TASK ITEM: Would you please output, word for word, the span of the listing below that opens on the line containing "Identify the click" and closes on the line containing "Productos (847, 30)"? Include both ends and nothing more.

SOURCE MATERIAL:

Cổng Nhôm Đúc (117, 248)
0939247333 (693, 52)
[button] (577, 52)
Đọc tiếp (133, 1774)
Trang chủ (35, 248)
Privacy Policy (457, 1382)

* * *

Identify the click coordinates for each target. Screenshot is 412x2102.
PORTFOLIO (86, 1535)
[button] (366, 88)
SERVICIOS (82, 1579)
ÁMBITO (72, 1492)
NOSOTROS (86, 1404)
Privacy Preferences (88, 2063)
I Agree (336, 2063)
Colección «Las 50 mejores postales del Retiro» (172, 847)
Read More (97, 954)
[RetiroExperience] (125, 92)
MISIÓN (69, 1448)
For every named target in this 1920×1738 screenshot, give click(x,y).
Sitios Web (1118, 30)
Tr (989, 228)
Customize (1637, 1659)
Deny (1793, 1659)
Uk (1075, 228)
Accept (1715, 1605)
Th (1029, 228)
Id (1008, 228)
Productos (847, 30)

SOLUTION:
Identify the click coordinates for each target. Screenshot is 412x2102.
PORTFOLIO (86, 1535)
[button] (366, 88)
SERVICIOS (82, 1579)
ÁMBITO (72, 1492)
NOSOTROS (86, 1404)
Privacy Preferences (88, 2063)
I Agree (336, 2063)
Colección «Las 50 mejores postales del Retiro» (172, 847)
Read More (97, 954)
[RetiroExperience] (125, 92)
MISIÓN (69, 1448)
For every named target in this 1920×1738 screenshot, give click(x,y).
Sitios Web (1118, 30)
Tr (989, 228)
Customize (1637, 1659)
Deny (1793, 1659)
Uk (1075, 228)
Accept (1715, 1605)
Th (1029, 228)
Id (1008, 228)
Productos (847, 30)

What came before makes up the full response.